Le vaccin AstraZeneca mérite-t-il cette défiance ?

Le vaccin AstraZeneca anti-Covid-19 est l’objet d’une défiance croissante en France et en Europe, défiance qui a pu conduire, ces derniers jours, de très nombreux candidats à la vaccination à annuler (ou à ne pas honorer) leurs rendez-vous et des centres de vaccination à ne pas utiliser des centaines de dose. Celle-ci est en rapport, notamment, avec la survenue de thromboses veineuses de localisation très inhabituelle (en particulier cérébrales) dans les suites de l’injection vaccinale. L’EMA devrait publier ses nouvelles conclusions dans les prochaines heures sur l’imputabilité du vaccin dans ces manifestations cliniques graves, sur leurs mécanismes possibles, sur l’actualisation éventuelle du rapport bénéfice risque et, on l’espère, sur ses possibles contre-indications. Le Pr François Chast, Président honoraire de l’Académie de Pharmacie, nous donne ici son point de vue éclairé sur cette question essentielle pour la suite de la campagne de vaccination en Europe.     

 

Par le Pr François Chast*

 

Depuis la fin-décembre 2020 et avant même sa mise sur le marché (AMM européenne du 6 février 2021), le vaccin anti-COVID-19 commercialisé par AstraZeneca souffre d’un déficit de confiance, tour à tour, de la part des autorités sanitaires Européennes (EMA), des gouvernements, des chefs d’Etat et logiquement, des professionnels de santé et du grand public, dont les inquiétudes ont été amplement relayées par des médias toujours pressés de faire d’une hypothèse à vérifier, une vérité scientifique révélée (a)

Le vaccin AstraZeneca est dénoncé comme plus thrombogène que ses congénères.

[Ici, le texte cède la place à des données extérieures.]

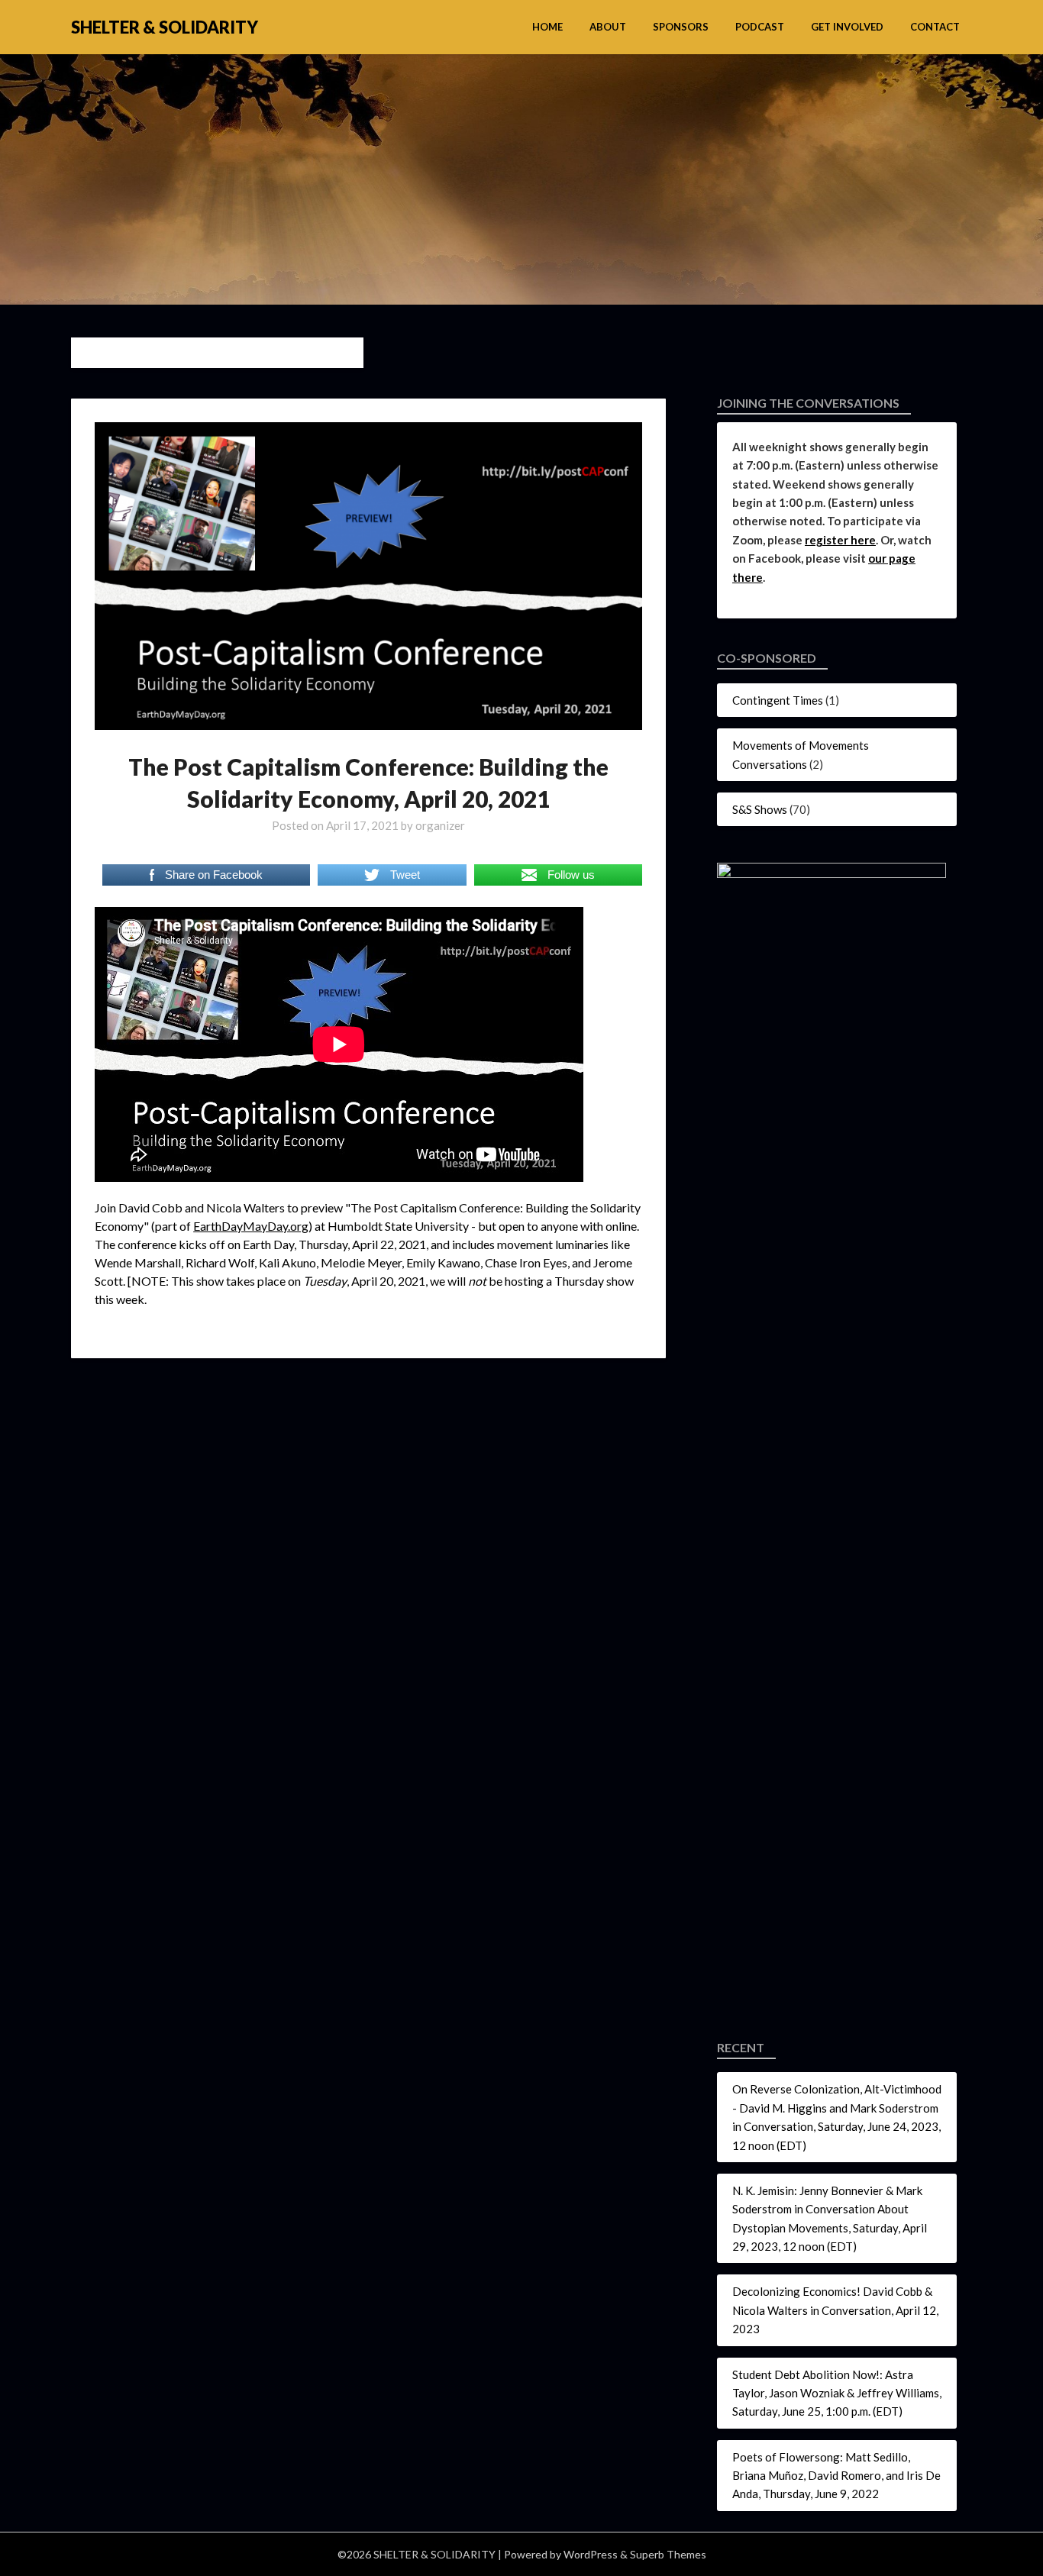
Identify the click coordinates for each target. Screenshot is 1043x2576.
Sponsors (681, 27)
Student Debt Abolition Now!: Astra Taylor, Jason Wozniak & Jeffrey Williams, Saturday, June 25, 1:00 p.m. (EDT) (836, 2393)
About (607, 27)
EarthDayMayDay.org (250, 1226)
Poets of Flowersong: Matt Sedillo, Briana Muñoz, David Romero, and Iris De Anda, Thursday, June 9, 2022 (836, 2475)
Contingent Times (777, 700)
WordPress (590, 2554)
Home (547, 27)
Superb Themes (668, 2554)
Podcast (759, 27)
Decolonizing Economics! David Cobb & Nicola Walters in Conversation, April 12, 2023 (835, 2310)
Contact (935, 27)
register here (840, 540)
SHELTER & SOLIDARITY (164, 27)
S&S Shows (759, 809)
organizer (440, 825)
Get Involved (847, 27)
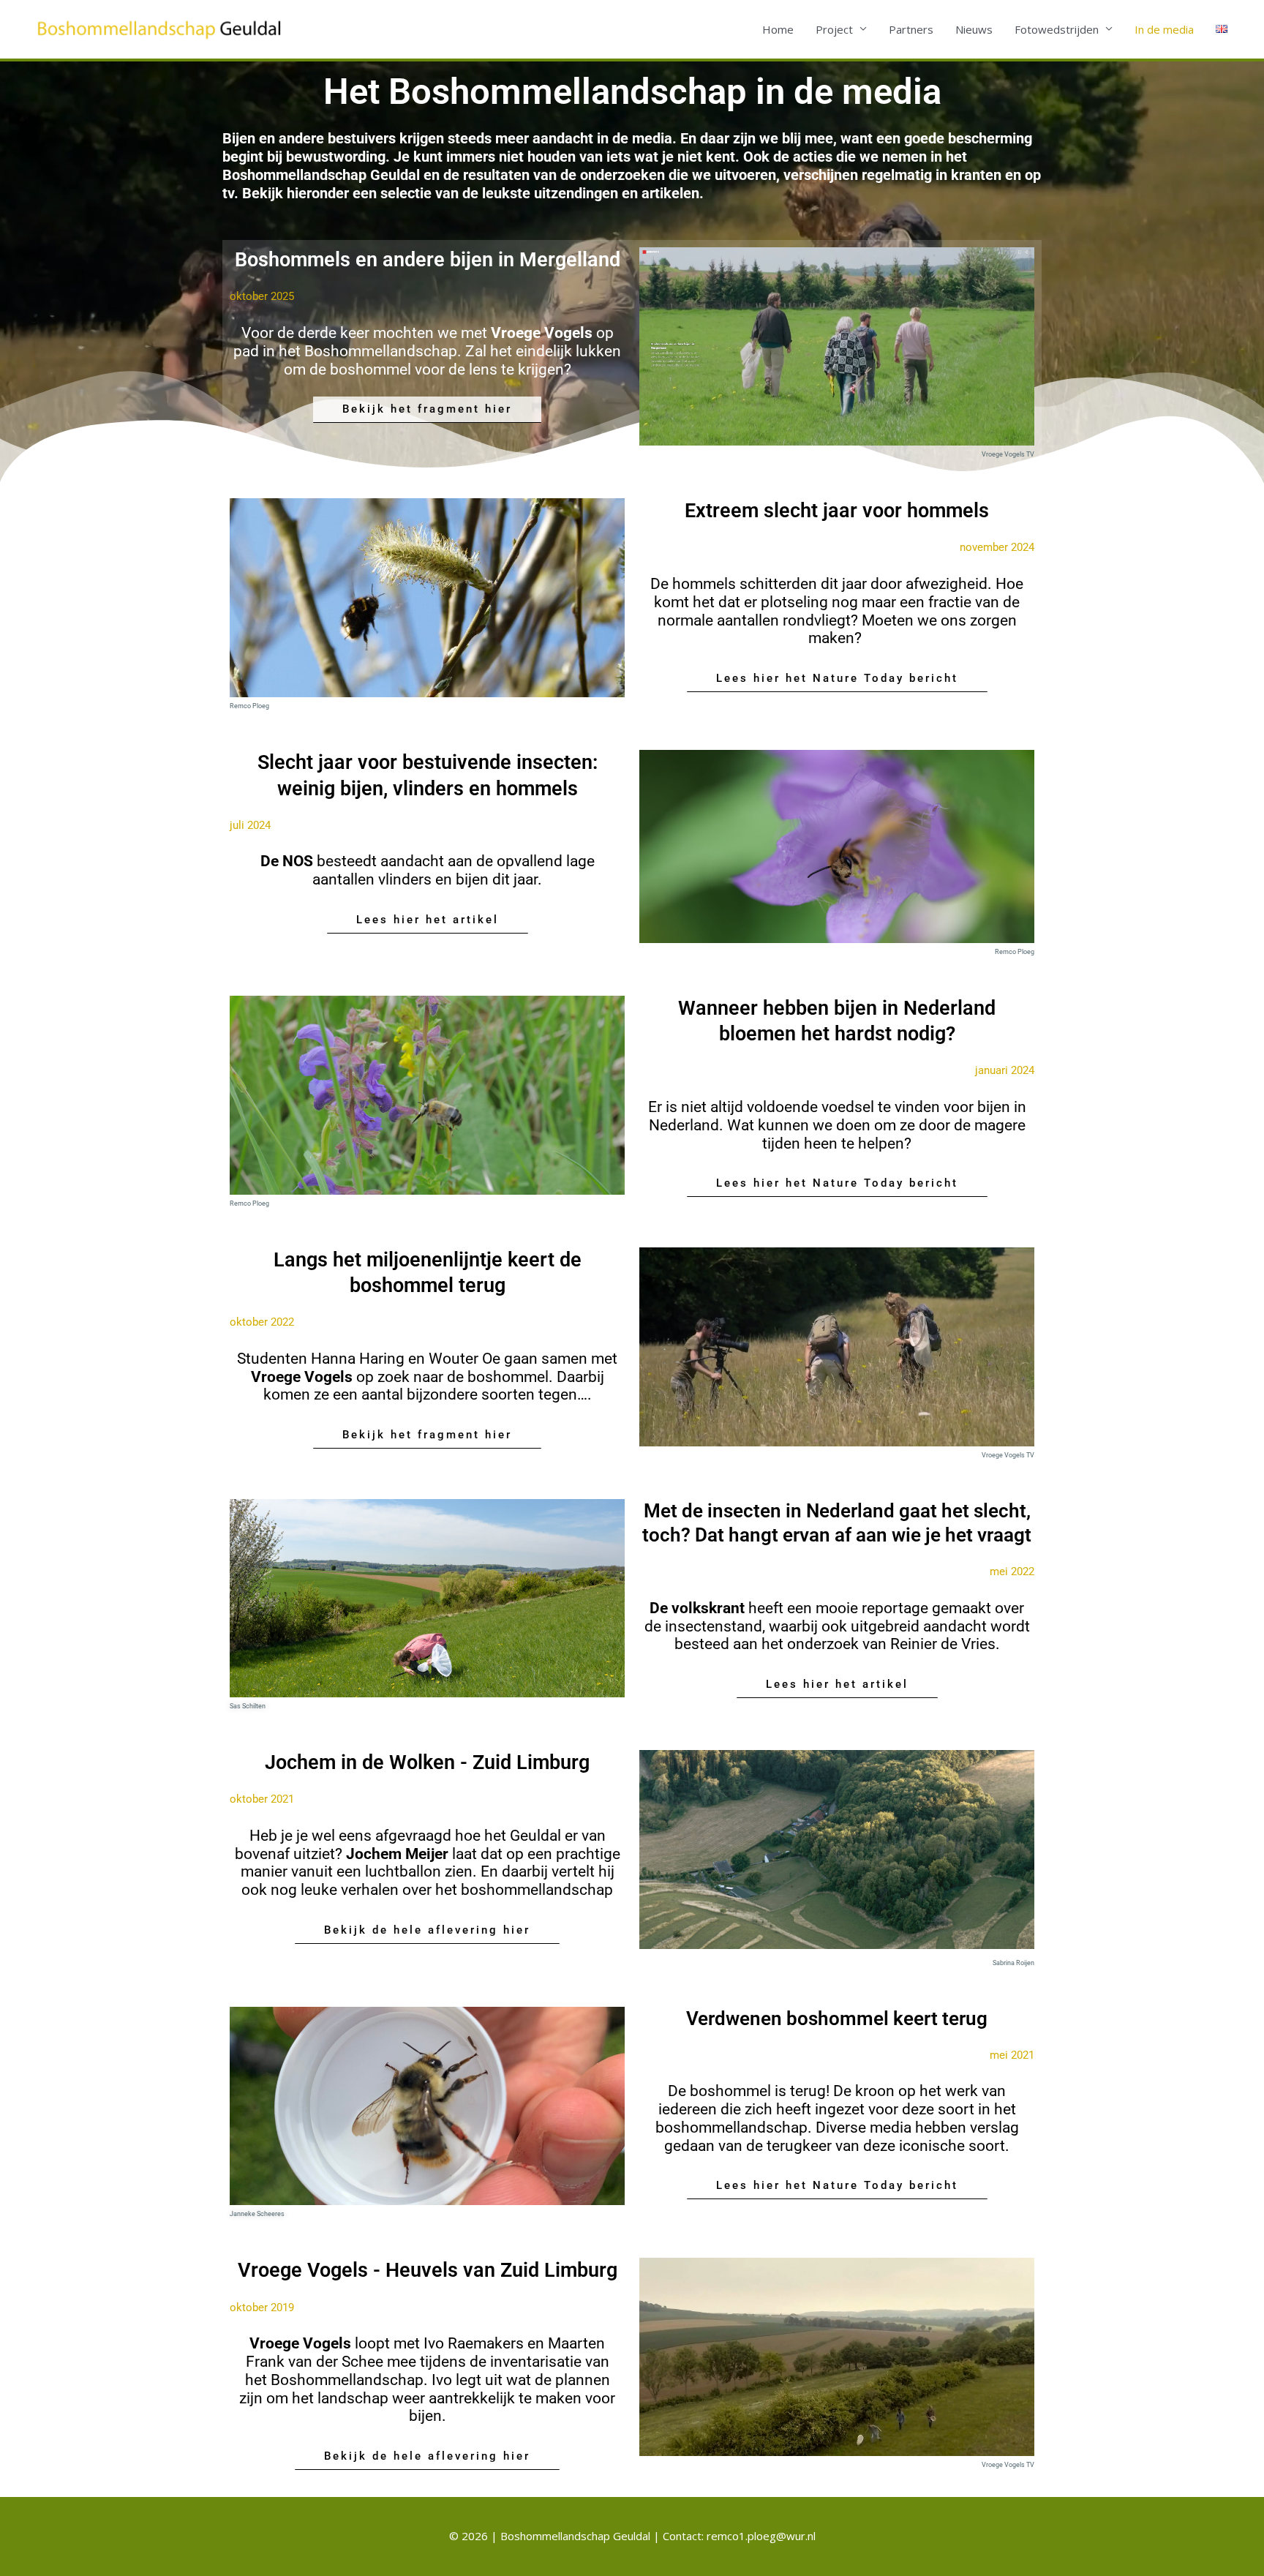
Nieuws (974, 29)
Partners (911, 29)
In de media (1164, 29)
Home (778, 29)
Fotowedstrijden (1057, 29)
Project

La dernière hypothèse visant ce risque supposé a été avancé par un groupe d’immunologistes (1) et reposerait sur « l’activation anormale du NET (Neutrophil extracellular traps), suite à l’injection du vaccin dans une veine au sein du deltoïde. Les adénovirus seraient alors injectés directement dans le sang, ce qui engendrerait une réponse immunitaire innée et adaptative, l’activation des neutrophiles et le relargage de NET. Puis la formation de thrombus définirait la gravité des thromboses ».

Cette hypothèse, encore toute théorique, n’a pas été validée expérimentalement, par exemple par l’injection intraveineuse de ce vaccin chez l’animal, afin de reproduire les effets observés chez les patients. Cette hypothèse nous paraît d’autant plus fragile que l’administration des trois vaccins est réalisée au moyen de seringues identiques (choisies par les professionnels de santé) et que rien n’expliquerait cette spécificité imputée au vaccin britannique. Si ce risque hypothétique était lié à l’utilisation d’un vecteur « adénovirus de chimpanzé » pourquoi ne le retrouverait-on pas avec l’ensemble des vaccins viraux atténués ou inactivés. Enfin, l’effraction vasculaire est relativement fréquente lors d’une intramusculaire vaccinale, comme en témoigne la fréquente petite perle de sang qui apparaît à la surface cutanée après le retrait de l’aiguille.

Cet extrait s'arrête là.